Gar Lipow the.typo.boy at gmail.com
Tue Feb 7 18:16:39 PST 2006


On 2/7/06, John Lacny <jlacny at earthlink.net> wrote:
>
> Doug Henwood:
>
> > The SEIU's health care project, Americans for
> > Healthcare, says nothing about single-payer.
> > They're now pushing Maryland-style legislation,
> > which is a pretty half-assed approach.
>
> If you want to talk about stuff that's half-assed, let's talk about
> single-payor, which in this country would socialize insurance but leave in
> place all the ripoff artists on the provider side of the ledger -- and I'm
> referring not just to the big for-profits like HCA or Tenet, which probably
> have whole departments of people who specialize in ripping off the
> government, but also the non-profits (including very large chains,
> especially religious and academic ones) who are almost as bad save that they
> do not pay taxes.
>
> Presumably a single-payor system would have to have a prospective payment
> system similar to the DRG system we have now, and with what the Whiskered
> One would have called "the anarchy of production" still reigning on the
> provider side, that would still mean not only graft but systemic inequities,

All proposals for single payer at the Federal level call for the elimination of for-profit hospitals and large clinics. All proposals (even the state level) call for global budgets that separate capital from operational budgets - which means that the single payer system would control major investments. If an area did not have enough hospitals a single payer system would provide capital investments to open some - probably by funding new hospitals. If an area had excess hospital capacity it could force the lesser quality hospital out of business by starving it of funds. In terms of specialists in screwing payers, it could limit the number of such employees as a condition of eligibility for funding. Also the simplicity of the billing system would tend to reduce the margins for that kind of game playing.

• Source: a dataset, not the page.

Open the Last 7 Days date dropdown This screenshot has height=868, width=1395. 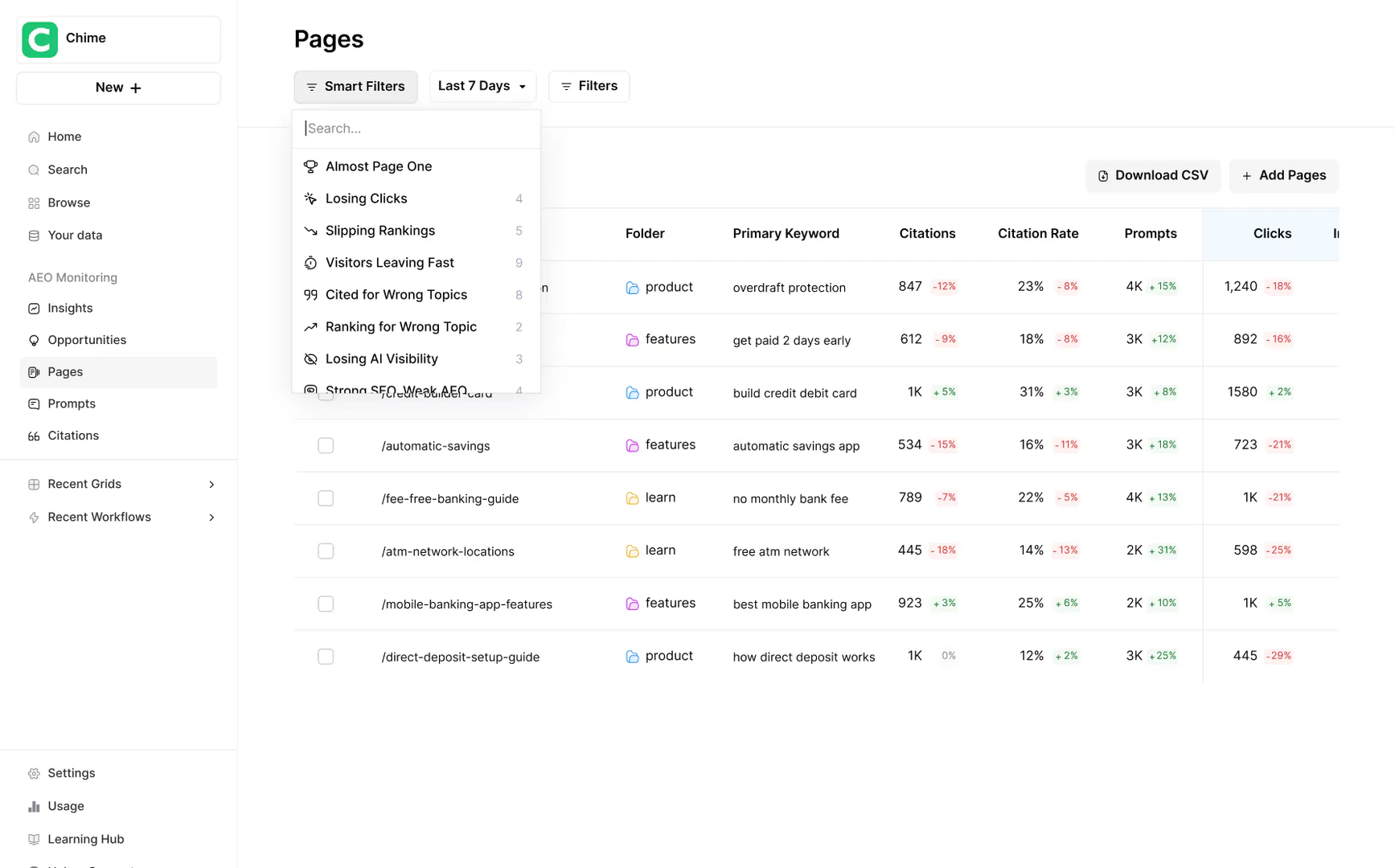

A single payer system gives you monopsy, and control of capital investment by the single buyer. In essence providers, while nominally independent, become branches of the single payer system. So single payer is not a compromise. The only part that retains any true independence are the smaller private practices. France, for example has a single payer system rather than primarily a national service. Yet France's health care is some of the best in the world, and while not as frugal as (say) the U.K' s national health still constitutes a comparatively modest percent of GDP.